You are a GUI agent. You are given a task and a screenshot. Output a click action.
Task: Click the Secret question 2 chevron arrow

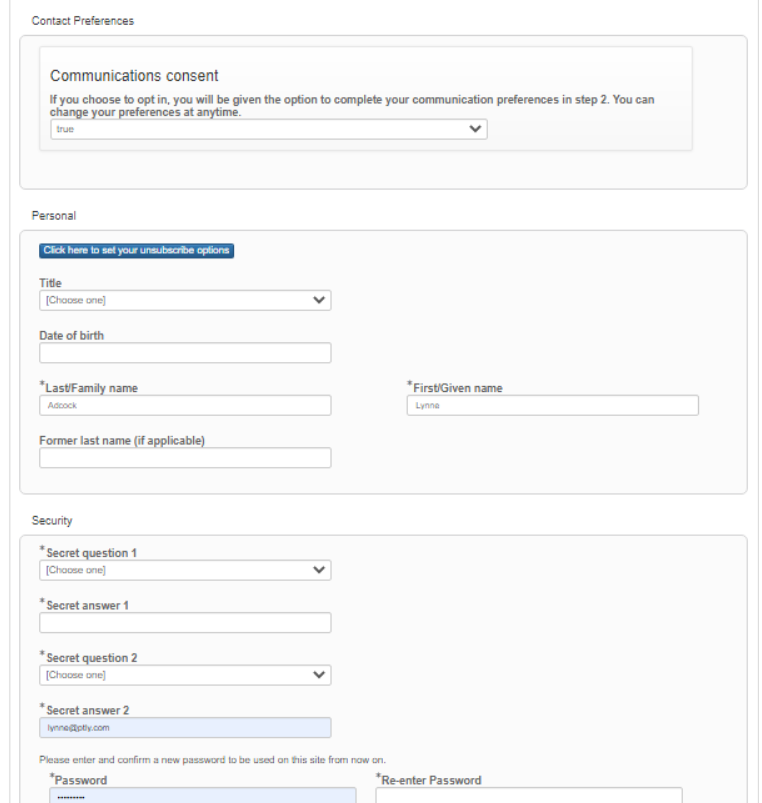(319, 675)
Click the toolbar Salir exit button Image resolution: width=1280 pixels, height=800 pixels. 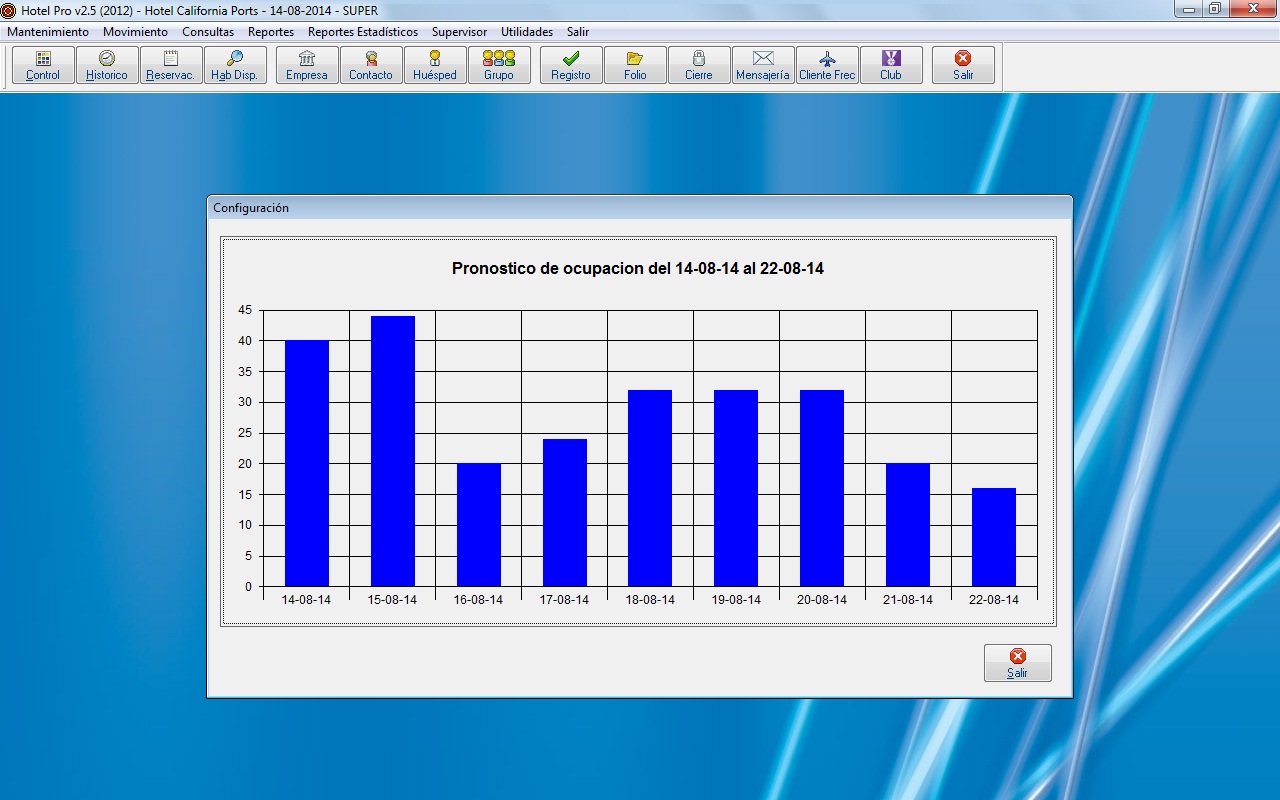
* * *
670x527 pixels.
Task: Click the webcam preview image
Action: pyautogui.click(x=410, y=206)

● Requirement
Would you please repeat only the lines above, beginning at the one that has "You are a GUI" and stopping after the one that has "Click the toolbar", exactly and with no pictures?

● Result for this task
You are a GUI agent. You are given a task and a screenshot. Output a click action.
Task: Click the Secret question 2 chevron arrow

(319, 675)
Click the toolbar Salir exit button Image resolution: width=1280 pixels, height=800 pixels. 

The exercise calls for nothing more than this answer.